Het door de raadsman ingeroepen recht op eerbiediging van het familie- en gezinsleven, dat (ook) is neergelegd in artikel 7 van het Handvest van de grondrechten van de Europese Unie (Handvest), maakt het voorgaande niet anders. De overlevering is, gelet op artikel 52, eerste lid, van het Handvest, een toegestane inmenging in de uitoefening van het recht op eerbiediging van het familie- en gezinsleven (zie: Rb. Amsterdam 2 maart 2017, ECLI:NL:RBAMS:2017:1380). Hierbij merkt de rechtbank nog op dat overlevering zonder terugkeergarantie niet zonder meer betekent dat de opgeëiste persoon een eventuele in Duitsland opgelegde onvoorwaardelijke vrijheidsstraf niet in Nederland zal mogen ondergaan. De opgeëiste persoon kan immers om strafoverdracht aan Nederland verzoeken op grond van de Wet wederzijdse erkenning en tenuitvoerlegging vrijheidsbenemende en voorwaardelijke sancties.

6.Weigeringsgrond als bedoeld in artikel 13, eerste lid, aanhef en onder a, OLW

Het EAB heeft betrekking op strafbare feiten die geacht worden geheel of gedeeltelijk op Nederlands grondgebied te zijn gepleegd.
In die situatie staat artikel 13, eerste lid, aanhef en onder a, OLW de overlevering niet toe.
Met een beroep op artikel 13, tweede lid, OLW heeft de officier van justitie gevorderd dat wordt afgezien van deze weigeringsgrond. Uit het oogpunt van een goede rechtsbedeling behoort overlevering aan de Duitse autoriteiten plaats te vinden.
De volgende argumenten zijn aangevoerd:
  • het strafrechtelijk onderzoek is in Duitsland aangevangen;
  • het bewijsmateriaal bevindt zich in Duitsland;
  • medeverdachten worden in Duitsland vervolgd;
  • de rechtsorde is voornamelijk in Duitsland geschonden.
Gelet op de door de officier van justitie aangevoerde argumenten heeft de officier van justitie naar het oordeel van de rechtbank in redelijkheid tot haar vordering kunnen komen. Daarom is de rechtbank van oordeel dat van bedoelde weigeringsgrond moet worden afgezien.

7.Slotsom

Nu is vastgesteld dat het EAB voldoet aan de eisen van artikel 2 OLW en ook overigens geen weigeringsgronden aan de overlevering in de weg staan, dient de overlevering te worden toegestaan.

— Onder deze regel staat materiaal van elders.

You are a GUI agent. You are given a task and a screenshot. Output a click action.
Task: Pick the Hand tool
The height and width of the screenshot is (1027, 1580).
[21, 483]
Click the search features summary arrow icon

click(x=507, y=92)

8.Toepasselijke wetsartikelen

De artikelen 2, 5, 7 en 13 OLW.

9.Beslissing

STAAT TOEde overlevering van
[opgeëiste persoon] ,aan het
Amtsgericht Saarbrücken(Duitsland).
Aldus gedaan door
mr. M. van Mourik, voorzitter,
mrs. C. Klomp en J.H. Beestman, rechters,
in tegenwoordigheid van mr. R.R. Eijsten, griffier,
en uitgesproken ter openbare zitting van 21 november 2019.
Mr. J.H. Beestman is buiten staat deze
uitspraak mede te ondertekenen.
Ingevolge artikel 29, tweede lid, OLW staat tegen deze uitspraak geen gewoon rechtsmiddel open.